FortiData- Discovery Policy Wizard
FortiData is an AI-powered data discovery and classification platform that leverages machine learning to discover, classify, and label sensitive data across on-premise file systems, SharePoint, and cloud environments like AWS. It gives security teams a centralized view of their organization's data security posture.
Challenge
Designing the Discovery Policy flow was complex as requirements evolved throughout the process:
Users needed to select data classifiers, build context conditions, and configure automatic labeling — all within a single guided flow
Classifier selection changed mid-design from single to multiple
The labeling step changed from manual to automatic with three options
The Actions step was removed as the product evolved
Each step had dependencies on previous selections - making clear contextual messaging throughout the flow essential
Solution
A clean guided wizard that walks security administrators through policy creation step by step - from data classification and context conditions to automatic labeling - with clear contextual messaging at every stage to guide users through complex decisions.
My Role
Staff UX Designer
My Responsibilities
Collaborated with the UX Manager on the initial wizard design. When new requirements came in, independently drove all design decisions and Figma execution — going through multiple review iterations with the UX Manager before reaching final agreement and developer handoff.
Duration
July 2025 – Sep 2025
Design Process
Discovery
The wizard model was already an established pattern in FortiData — used across other flows including Add Scan and Add Classifier. The Discovery Policy flow initially followed the same pattern with multiple rules, each requiring conditions, labels, and actions.

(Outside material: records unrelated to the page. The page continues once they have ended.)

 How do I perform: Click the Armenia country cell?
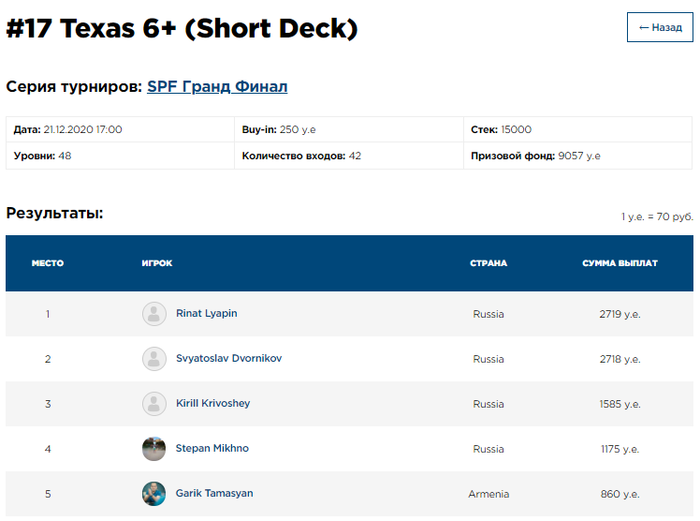(x=488, y=494)
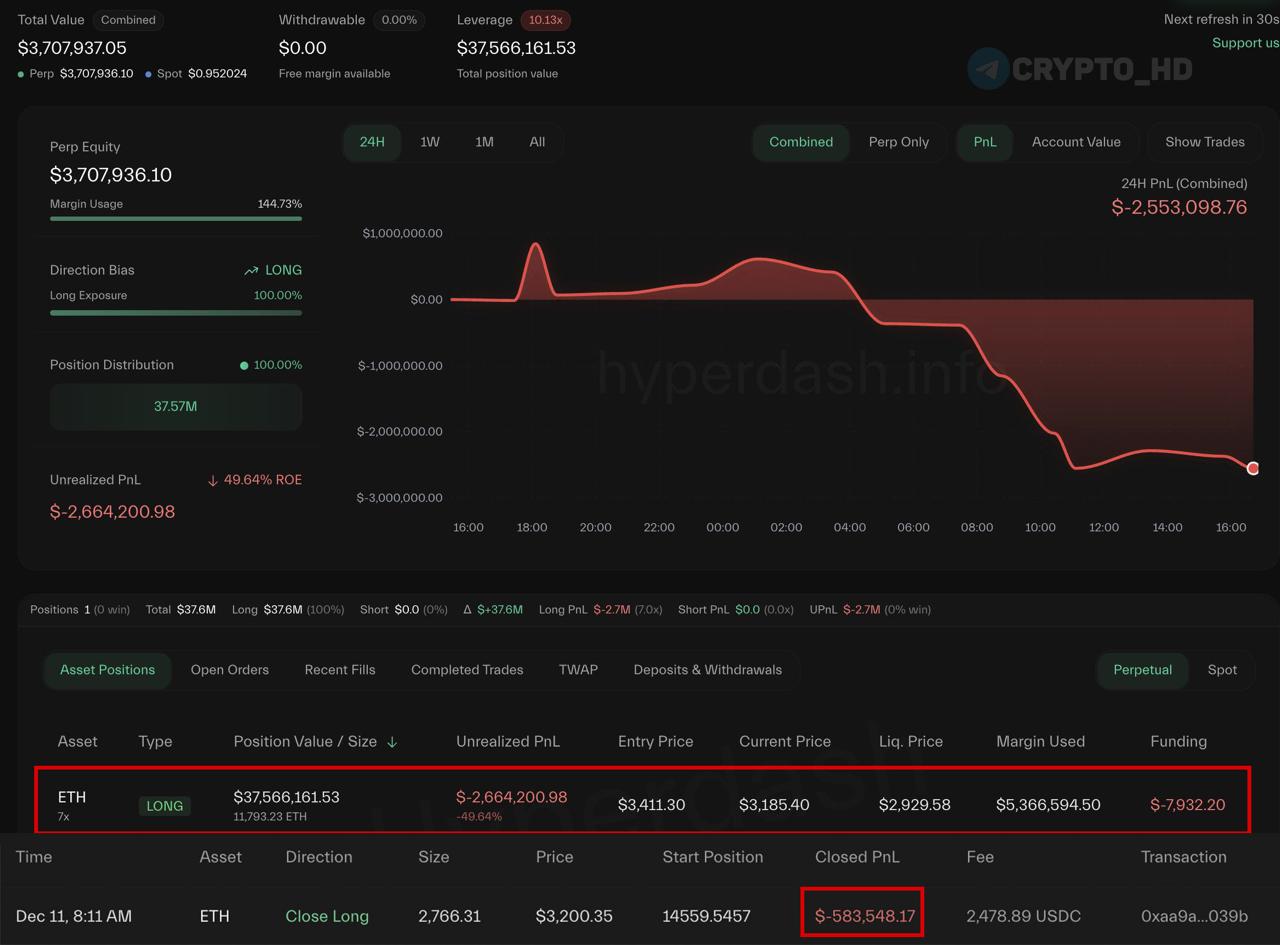Click the green Perp legend dot
Viewport: 1280px width, 945px height.
tap(21, 74)
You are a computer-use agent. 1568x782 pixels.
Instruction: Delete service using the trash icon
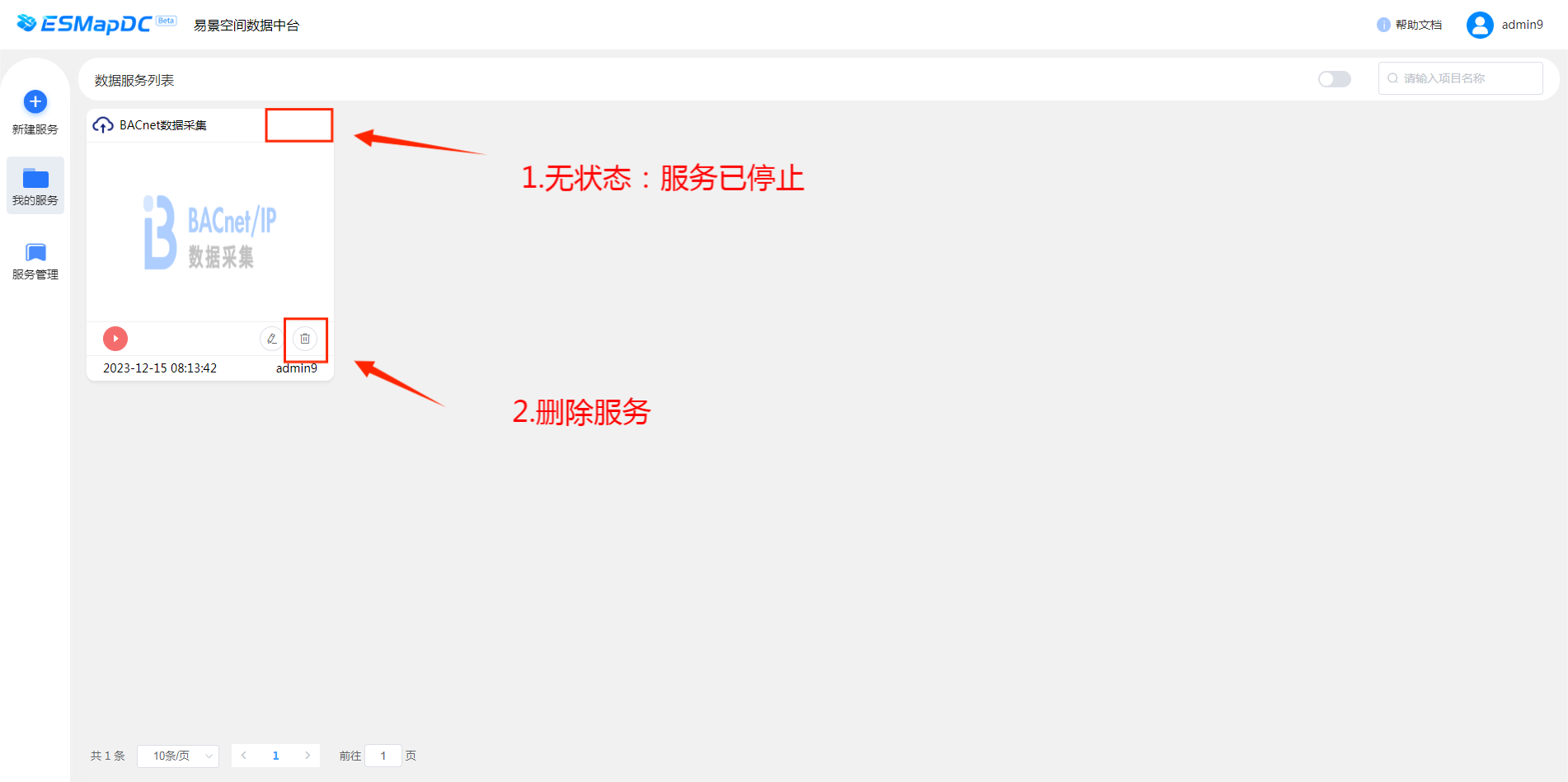(305, 339)
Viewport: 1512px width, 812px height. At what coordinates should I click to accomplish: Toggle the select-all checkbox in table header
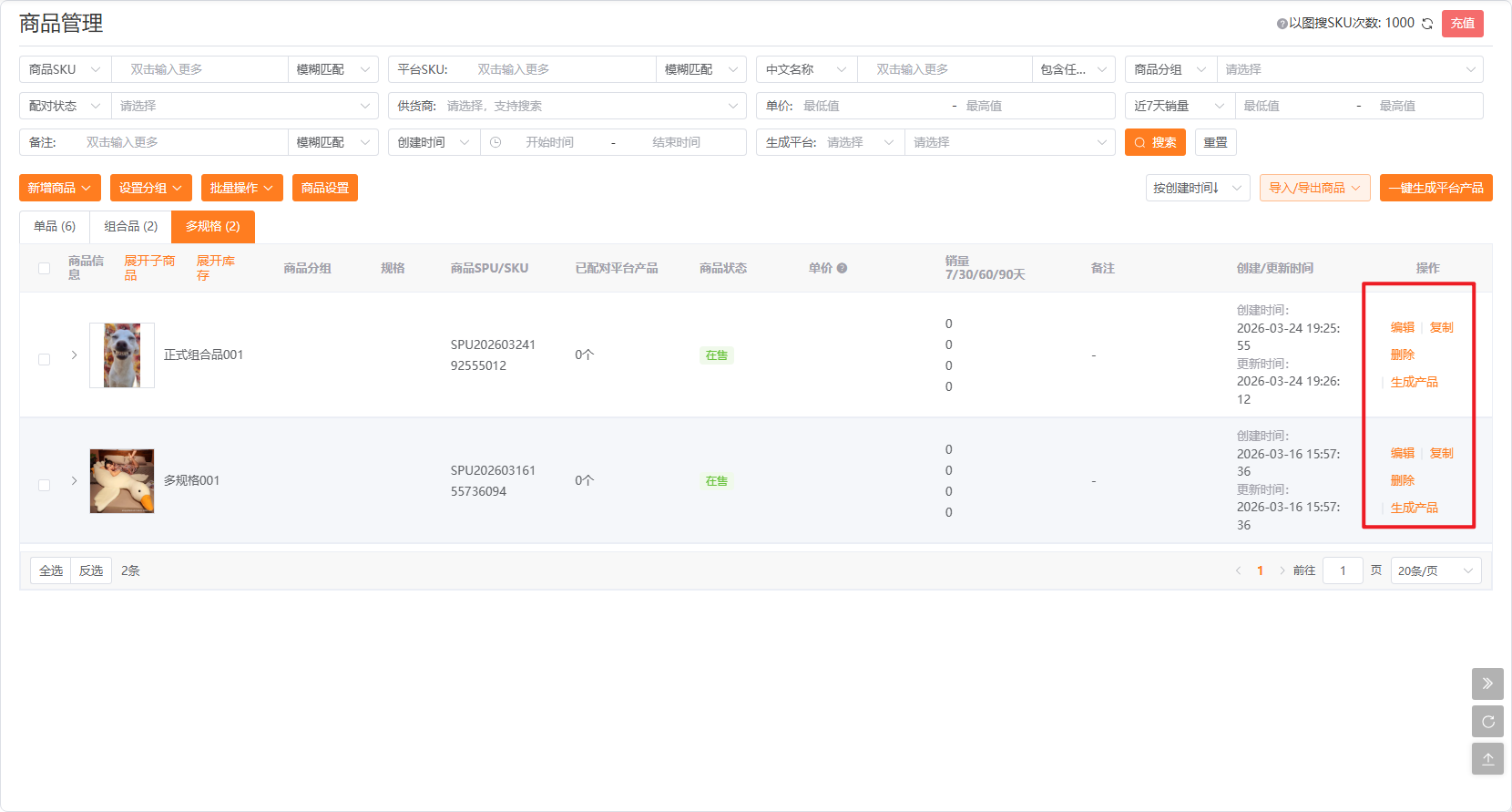[44, 268]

As the product evolved, discussions with key stakeholders led to significant changes in the policy creation approach — moving away from rule-based configuration toward a simpler guided flow focused on data classifiers, context conditions, and automatic labeling. These discussions shaped the new wizard structure and set the direction for the redesign.
Ideation
The initial wizard structure was designed collaboratively. As requirements evolved I independently drove the following design changes:
Replaced radio buttons with checkboxes when classifier selection changed from single to multiple
Designed a split panel layout for the Classifiers step — full list on the left for browsing, selected classifiers on the right for easy reference
Extended the split panel to the Context step - classifiers on the left, condition builder on the right - maintaining context across both steps
When the labeling step changed to automatic, a key stakeholder wanted the protection framework option de-emphasized and initially did not want any messaging about it on the Labels screen. I explained that if we are showing the option, we have a responsibility to give users clear instructions on how to use it. After discussion they understood and agreed — the framework option was collapsed by default on the Start step, and a clear message was added on the Labels screen: "Requires selection in the start screen."

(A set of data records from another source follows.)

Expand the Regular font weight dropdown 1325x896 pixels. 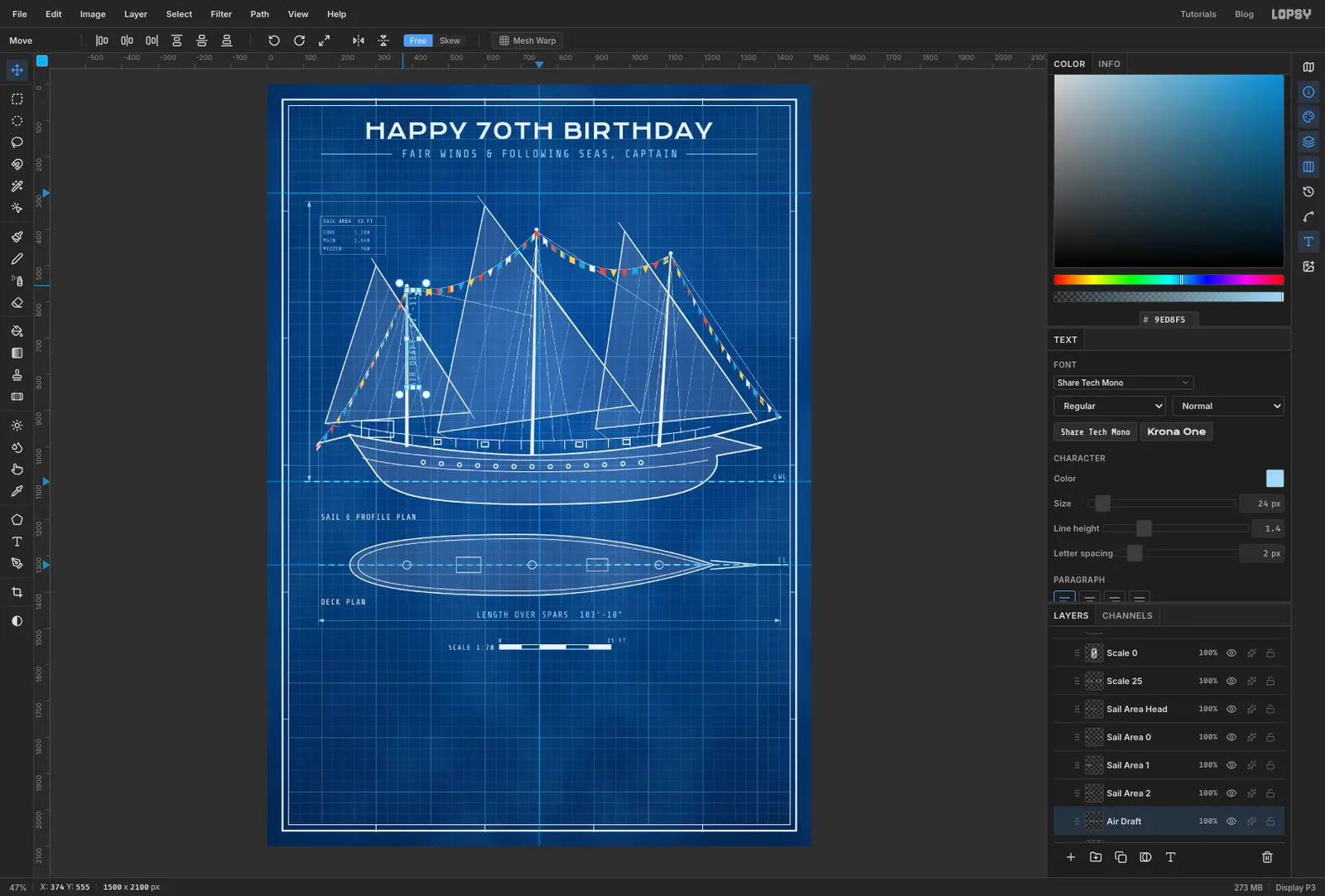(x=1110, y=406)
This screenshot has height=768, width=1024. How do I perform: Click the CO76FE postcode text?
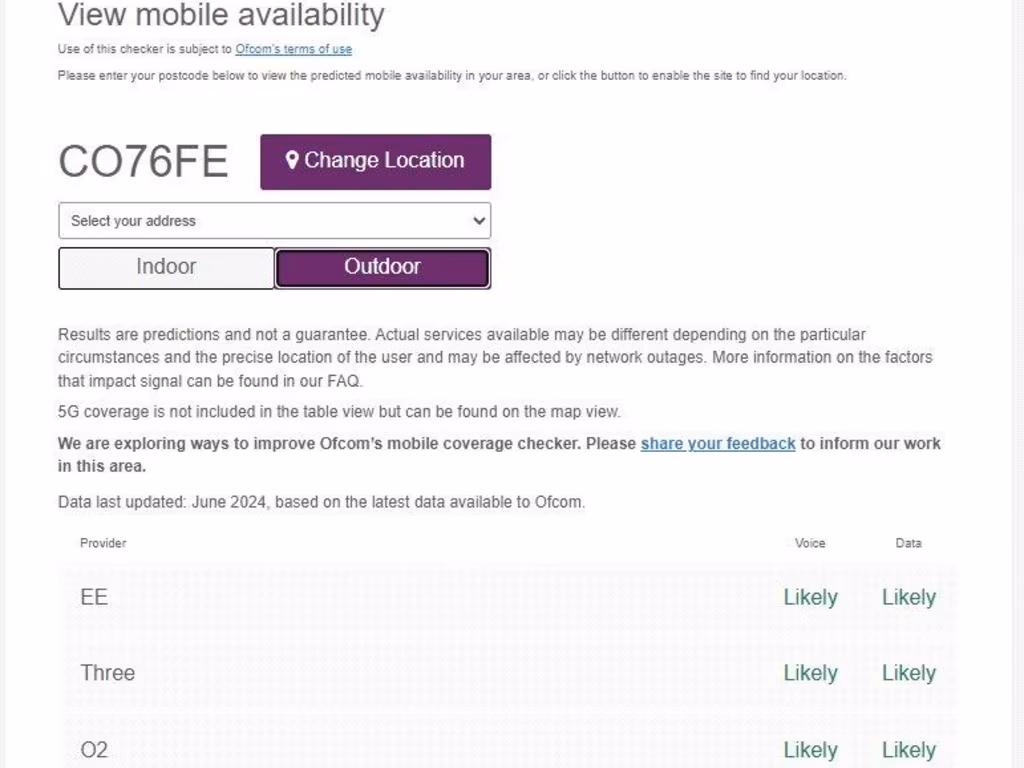143,161
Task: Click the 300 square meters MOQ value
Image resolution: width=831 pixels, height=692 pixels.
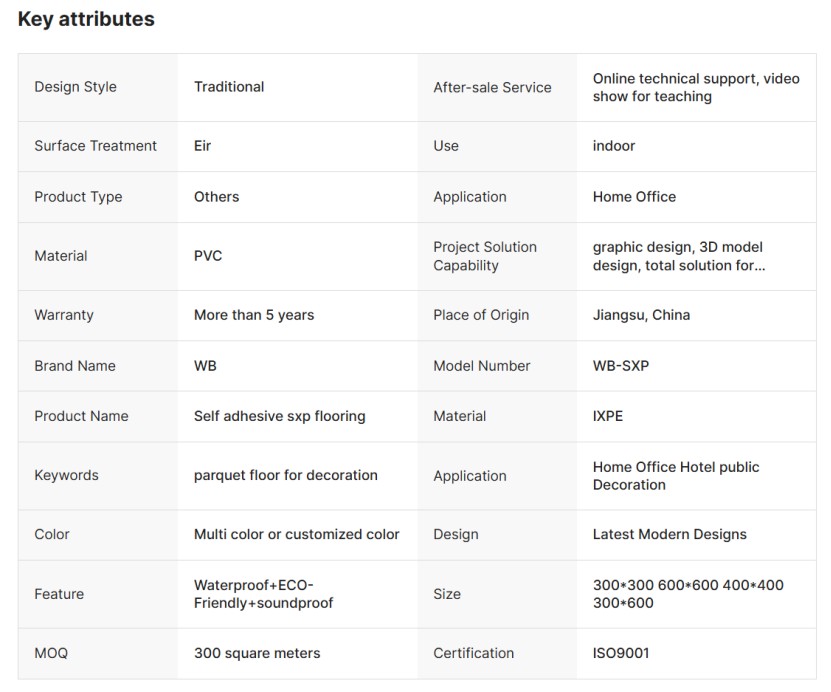Action: click(257, 653)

Added clear contextual guidance text throughout every step
Prototype
The final wizard flow:
Start - Policy name, risk level, storage types, notes
Classifiers - Select predefined or custom data classifiers using checkboxes
Context - Build data context conditions using condition type, operator, and value with AND/OR logic
Labels - Automatic labeling with three options — highest sensitivity, data classification, or protection framework (collapsed by default)

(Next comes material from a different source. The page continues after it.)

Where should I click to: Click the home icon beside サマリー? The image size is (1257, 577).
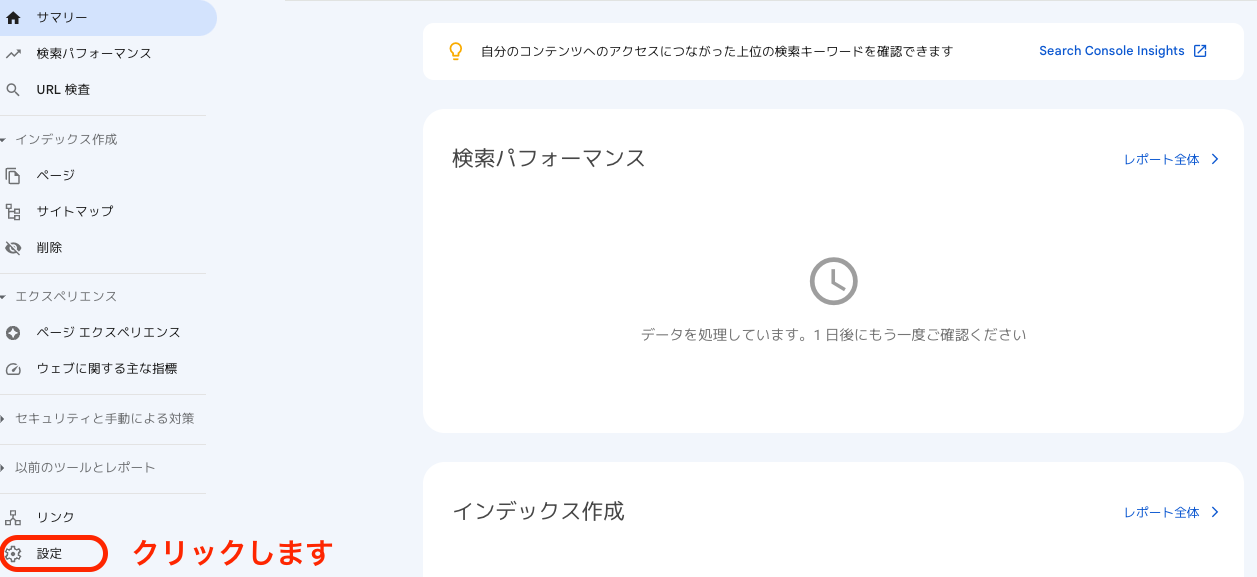[13, 18]
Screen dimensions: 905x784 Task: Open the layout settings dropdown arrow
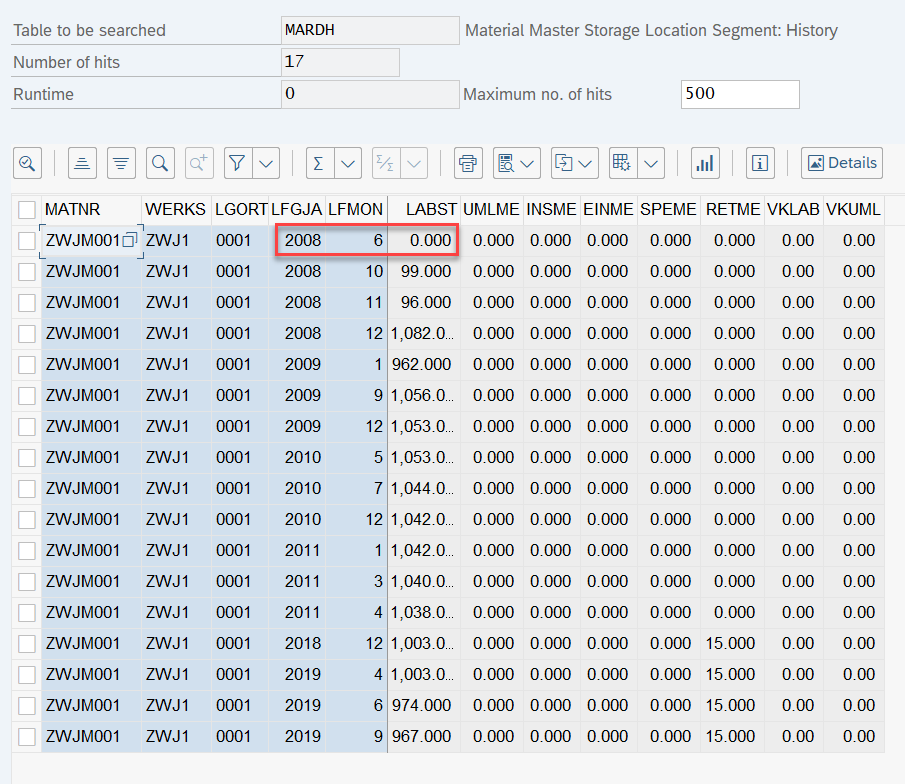(x=651, y=163)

Review - Final review and save
Key design decisions:
Split panel layout for classifiers and condition builder - visibility of both simultaneously
Selected classifiers displayed on the right panel for easy reference while browsing a large list
Checkbox selection replacing radio buttons for multiple classifier support
Protection framework collapsed by default - present but unobtrusive
Contextual guidance text added throughout every step
Policy context - name, storage type, risk, and notes - visible throughout all steps so users always knew which policy they were configuring
Test
The designs went through multiple internal review cycles with the UX Manager and product lead before development handoff. These reviews were thorough - it was during this phase that the requirement to support multiple data classifiers was identified, leading to the shift from radio buttons to checkboxes.
Inconsistencies were resolved iteratively until the design was agreed upon and handed off to the development team for implementation. QA testing was then conducted post-implementation to validate the final product.
Initial Wireframes
High Fidelity
Key Takeaways
Designing for clarity sometimes means pushing back. And clarity isn't just about what you show — it's about when you show it, how you connect steps, and making sure users always know where they are and what comes next. That was the principle behind every decision in this flow.